When I walk around Pyrmont I look for glimpses of sandstone. The material that once formed the distinctive cliffs and gulleys on the peninsula. Now it exists as the nearly invisible layers beneath the streets and buildings. My way of seeing this local landscape shifted after curating an exhibition that examined the changes in Pyrmont and Ultimo since white settlement.
One of the major industries on the peninsula in the nineteenth century was the sandstone quarries run by the Saunders family in Pyrmont. Starting in 1853 and continuing until the 1930s, the quarrying changed the geography of the area.
These grindstones,were quarried at Free Stone Quarries and Stone Works, (Saunders quarries) Pyrmont and exhibited at the New Zealand International Exhibition, Christchurch, New Zealand, 1906.
The Saunders quarries employed over 300 men in the last decades of the 19th century.

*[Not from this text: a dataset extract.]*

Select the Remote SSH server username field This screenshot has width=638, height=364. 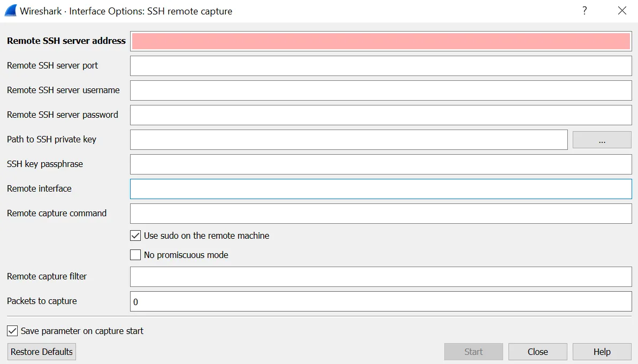coord(381,90)
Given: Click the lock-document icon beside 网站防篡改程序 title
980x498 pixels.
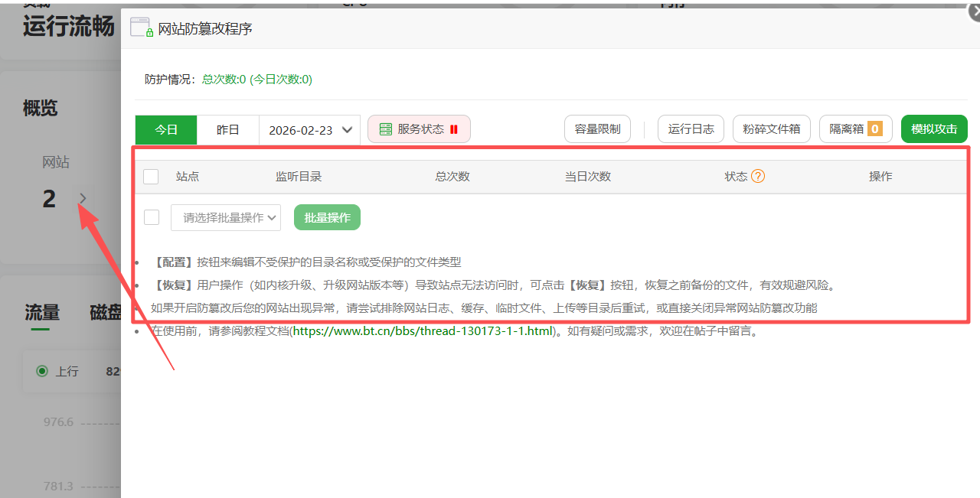Looking at the screenshot, I should 141,26.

Work at the quarries is thought to have been done by local people in the trades of quarrymen, blacksmiths, engineers, farriers, wheelwrights and carpenters. The three main Saunders quarry sites, were named Paradise, Purgatory and Hellhole by the Scottish workers. These grindstones looks to be from the Paradise quarry.
Hellhole was located north-east of Wentworth Park on Wattle Street. It was a deep hole some six metres below street level which filled to the brim with every heavy downpour. Purgatory was adjacent and further north, producing a very hard stone with a grey streak which could crack. Paradise or Half Way was less than a kilometre north of Hellhole and produced the best stone, yellow block.
Many of the beautiful sandstone buildings like Sydney University including Fisher library, St. Mary’s, St. Andrews, The GPO, The Great Synagogue, The Art Gallery of NSW and Sydney Institute are made from the golden stone of Pyrmont.
‘Strangers visiting Sydney are often struck by the magnificence of our public buildings, the richness of their ornamentation and the mellow tone of their colouring. This freestone of Sydney seems to absorb into itself some of the brightness of the sun.’ (Robert Saunders Esquire, Australian men of mark, 1788-1888, Vol 2).
The Department of Commerce now repairs old Sydney sandstone buildings using stone dug from the foundations of early 21st century Pyrmont developments.